### DATA FOR ANALYSIS
# # # #

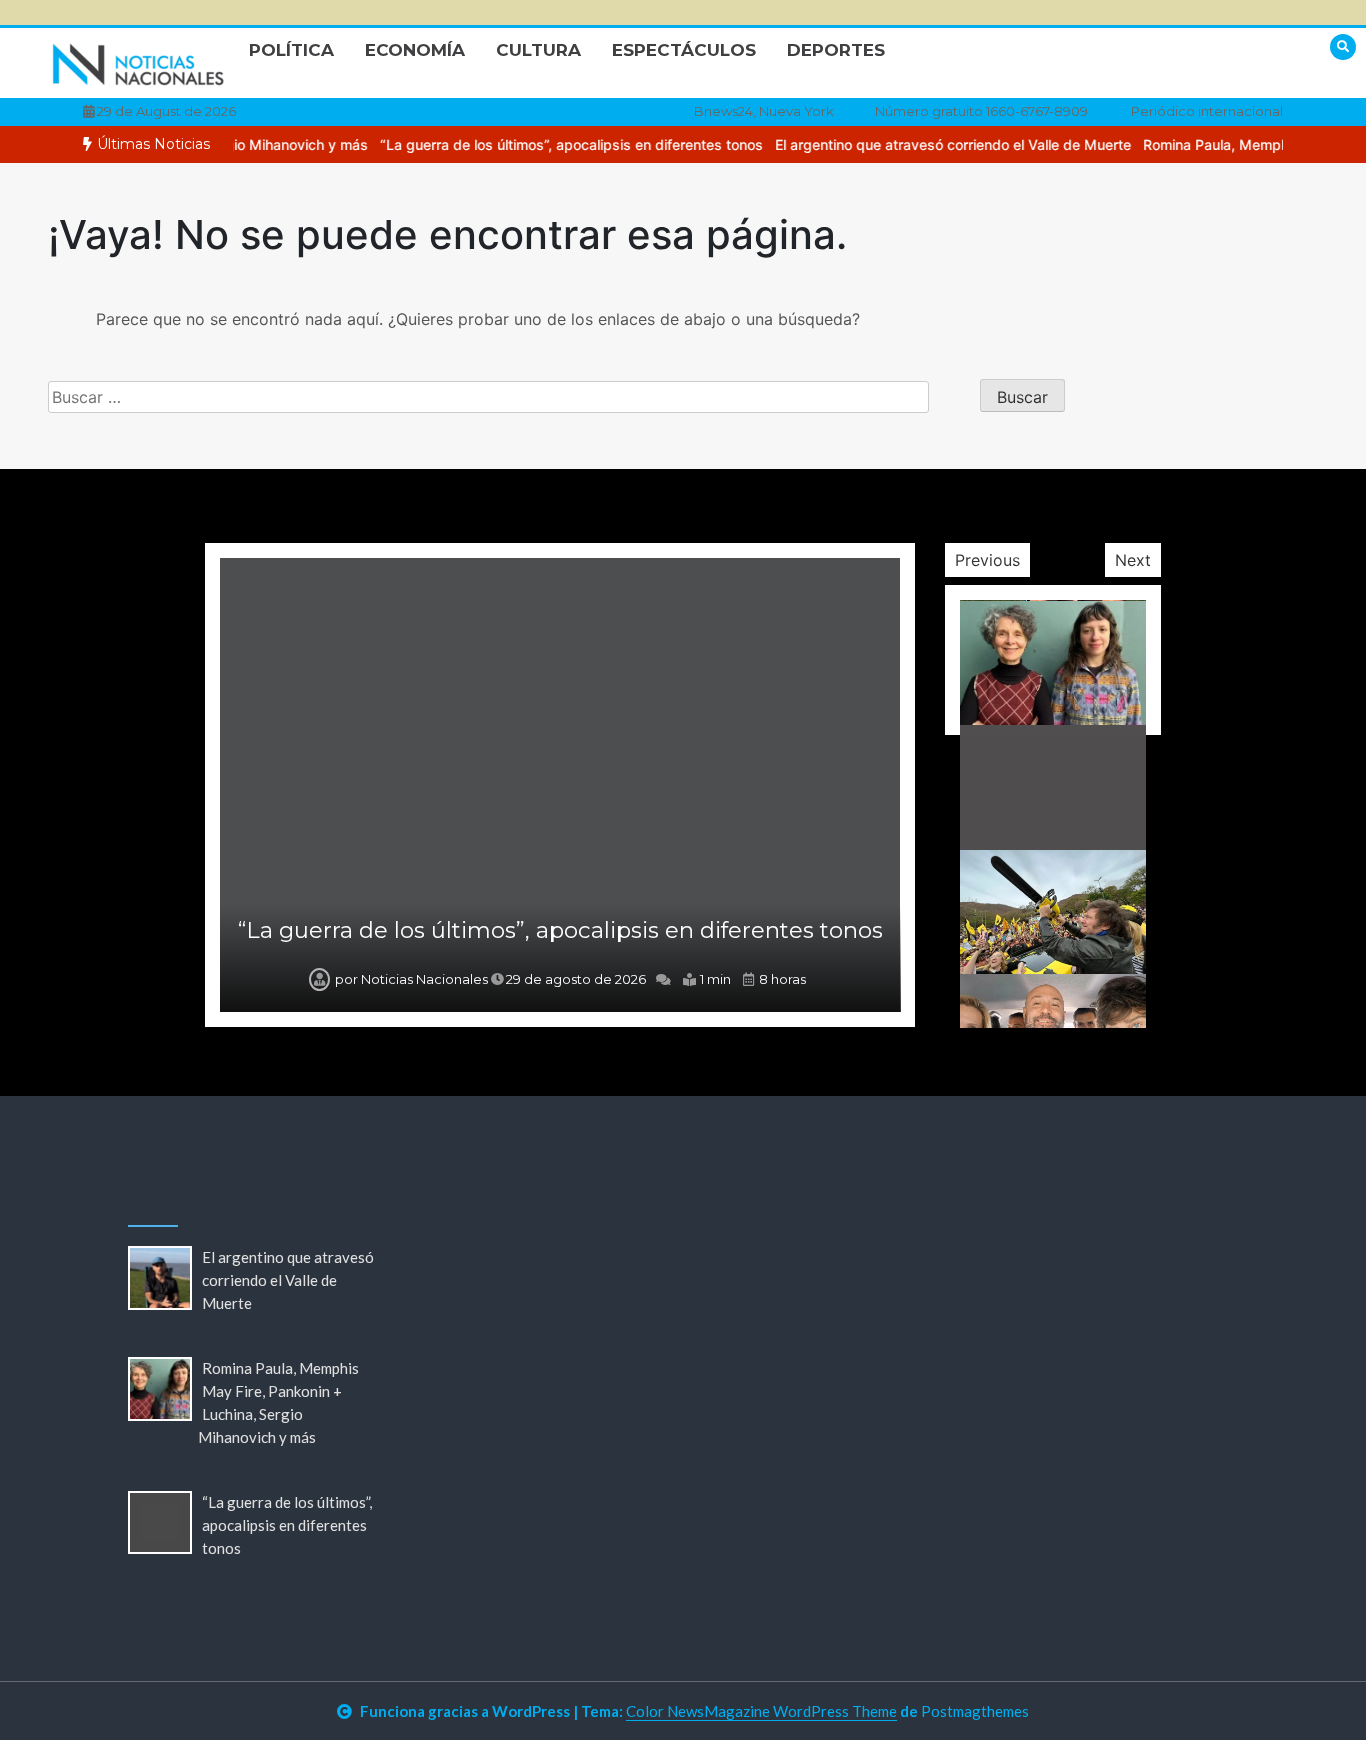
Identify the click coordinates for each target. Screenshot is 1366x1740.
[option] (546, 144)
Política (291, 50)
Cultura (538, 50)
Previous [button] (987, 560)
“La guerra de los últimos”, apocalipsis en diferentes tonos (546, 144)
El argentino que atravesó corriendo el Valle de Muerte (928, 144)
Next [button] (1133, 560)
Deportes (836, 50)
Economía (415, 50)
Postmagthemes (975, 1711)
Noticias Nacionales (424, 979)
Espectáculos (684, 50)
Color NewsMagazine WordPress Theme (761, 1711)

# # # #

### WHAT THE TASK REQUIRES
All lines from the one containing "El argentino que" through the final line of the records above are to be set down exactly, and no other line is to appear.

### EXERCISE ANSWER
El argentino que atravesó corriendo el Valle de Muerte (928, 144)
Next [button] (1133, 560)
Deportes (836, 50)
Economía (415, 50)
Postmagthemes (975, 1711)
Noticias Nacionales (424, 979)
Espectáculos (684, 50)
Color NewsMagazine WordPress Theme (761, 1711)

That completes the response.